La sale rumeur
- Détails
- Catégorie : Diabloguiste
- Publié le jeudi 28 mars 2019 11:17
- Écrit par Claude Séné
Vous avez forcément entendu parler de cette rumeur selon laquelle des Roms sillonnaient le territoire français en camionnette blanche, en quête d’enfants à enlever. Cette rumeur que certains ont qualifiée de fausse est malheureusement bien réelle, c’est son contenu qui a été fabriqué de toutes pièces, puisqu’aucune disparition inquiétante d’enfant n’a été signalée dans ce laps de temps où la fausse nouvelle a été répandue. Ce qui n’a pas empêché des citoyens, sans doute de bonne foi pour la plupart, d’organiser des battues pour retrouver les auteurs de ces faits inventés.
Des vidéos ont circulé pour montrer ces expéditions punitives, où des tombereaux de haine et de violence se sont déversés sur des boucs émissaires tout désignés, ceux dont vous parlait récemment mon invitée du dimanche, les marginaux, en l’occurrence ceux qui sont connus sous le nom de Roms. Sur la foi de faux témoignages, relayés par des gogos crédules et des malveillants à des fins de propagande, des populations parfois installées depuis très longtemps, ont été l’objet de persécutions rappelant fâcheusement les ratonnades contre les Maghrébins ou les pogroms visant les Juifs. Car la dimension raciste est au cœur de ces réactions violentes contre un danger imaginaire. C’est ce terreau d’ignorance, de préjugés, de rejet de l’étranger, qui a permis à ces « fake news » de prospérer. Des haineux professionnels, à l’affut de la moindre polémique, se sont emparés de cette aubaine et l’ont utilisée pour alimenter leurs théories complotistes.

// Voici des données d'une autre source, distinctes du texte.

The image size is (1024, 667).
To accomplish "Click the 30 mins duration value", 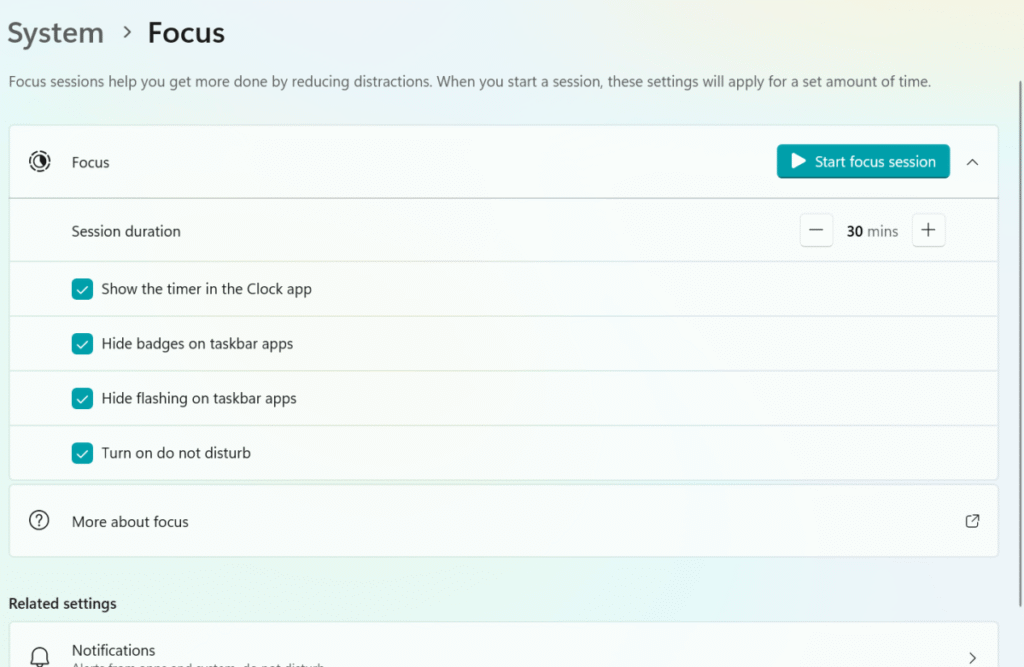I will [x=871, y=230].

Les policiers auront beau démentir les faits complètement inventés par ces criminels qui incitent à la haine raciale et appellent au meurtre, ils sont moins crédibles que l’ado boutonneux qui a vaguement entendu parler de quelque chose et qui relaie la fausse nouvelle en toute bonne conscience sans se rendre compte des conséquences de son clic.
Ce qui a changé depuis que le sociologue Edgar Morin décrivait la rumeur d’Orléans selon laquelle des jeunes femmes étaient enlevées dans les cabines d’essayage de commerçants juifs pour être vendues à un réseau de prostitution, ce sont les réseaux sociaux, qui permettent une diffusion instantanée et mondiale de n’importe quelle information, sans qu’il soit nécessaire ni même possible de la vérifier, toutes les sources devenant redondantes les unes par rapport aux autres. Autre conséquence, toutes les informations se valent, quelle que soit leur origine, et la crédibilité de l’émetteur a été inversée. Toute information officielle est suspecte, et toute information invérifiable émanant d’un individu lambda est crédible. Les vecteurs de cette circulation des rumeurs, parfois appelées « légendes urbaines », refusent de réguler a priori le flux au nom des libertés individuelles, laissant un tueur émettre des images insoutenables de son massacre pendant de longues minutes, alors que la pudibonderie de leurs propriétaires les amène à censurer la moindre image de nudité y compris dans les œuvres d’art. Voilà où nous en sommes.